Manchem mag der Trubel um das Talent zu viel sein, schließlich ist der Stürmer gerade einmal 20 Jahre alt, musste aufgrund einer Hüftoperation mehr als vier Monate aussetzen und hat bislang lediglich neun Einsätze als Profi absolviert. Vergangene Woche musste sich Sarenren-Bazee auch ein paar deutliche Worte von Daniel Stendel anhören, dem Trainer hatten Einstellung und Engagement im Training nicht gefallen. Die Reaktion war bemerkenswert, auf dem Platz und auch vor den Mikrofonen. „Ich gebe mir viel Mühe, dass es so weitergeht. Dafür muss ich noch viel arbeiten. Ich weiß aber auch, da geht noch mehr“, sagt der Außenstürmer, der einen Vertrag bis 2019 hat, den 96 gerne zügig verlängern möchte.

Für Bodenhaftung beim 96-Flügelflitzer will Stendel auch in Zukunft sorgen. „Es ging darum, ihm die Richtung ein bisschen vorzugeben. Ich kenne ihn ja schon ziemlich lange, ab und zu hilft ihm das“, sagt der Trainer. Für das 96-Spiel sei es „extrem wichtig, dass wir hohes Tempo auf den Außenpositionen haben“, sagt Stendel und macht den hannoverschen Fans Hoffnung auf weitere besondere Spiele von und mit Sarenren-Bazee: „Ich denke, dass da noch ein bisschen mehr geht.“

Wenige 96-Talente schafften den Sprung

Fast zwei Dutzend Spieler aus dem Nachwuchsbereich von Hannover 96 haben seit dem Wiederaufstieg in die 1. Bundesliga 2002 den Sprung ins eigene 1.  Profiteam geschafft und dort mindestens ein Erstligaspiel bestritten. Zur Stammkraft avancieren konnten allerdings nur Konstantin Rausch, Jan Rosenthal und Per Mertesacker; Waldemar Anton und Noah-Joel Sarenren-Bazee sind auf dem Weg dahin.

Per Mertesacker: Bei 96 von 2003 bis 2006 in 74 Erstligaspielen im Einsatz, wurde in Hannover zum Nationalspieler. Arbeitet nach Verletzung beim FC Arsenal an seinem Comeback.

Jan Rosenthal: Spielte von 2006 bis 2010 für die „Roten“ und brachte es in dieser Zeit auf 80 Bundesliga-Einsätze.

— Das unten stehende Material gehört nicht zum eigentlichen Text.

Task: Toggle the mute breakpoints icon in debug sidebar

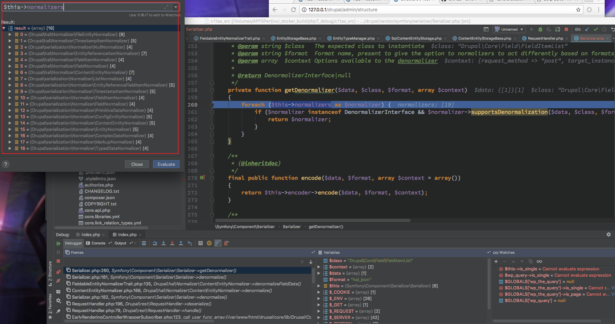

Bei Darmstadt 98 nach langer Verletzungspause gerade wieder zurückgekehrt.


Konstantin Rausch: Bei 96 von 2008 bis 2013 unter Vertrag, machte 150 Erstligaspiele für Hannover. Der 26-Jährige spielt jetzt für den 1. FC Köln. 


Mit Fynn Arkenberg und Elias Huth gaben zwei weitere 96-Nachwuchsspieler ihr Profi-Debüt. Und die nächsten Talente stehen schon bereit. Mete Kaan Demir (18 Jahre) und Linton Maina (17) aus der U19 der „Roten“ sollen im Sommer Profiverträge erhalten.

Am kommenden Montag kommt es zum Spitzenspiel zwischen dem VfB Stuttgart und 96, am Sonntag ließen die Schwaben beim 4:0-Sieg in Aue schon einmal ihre Muskeln spielen. Da kommt am nächsten Montag was auf die „Roten“ zu, so viel ist sicher.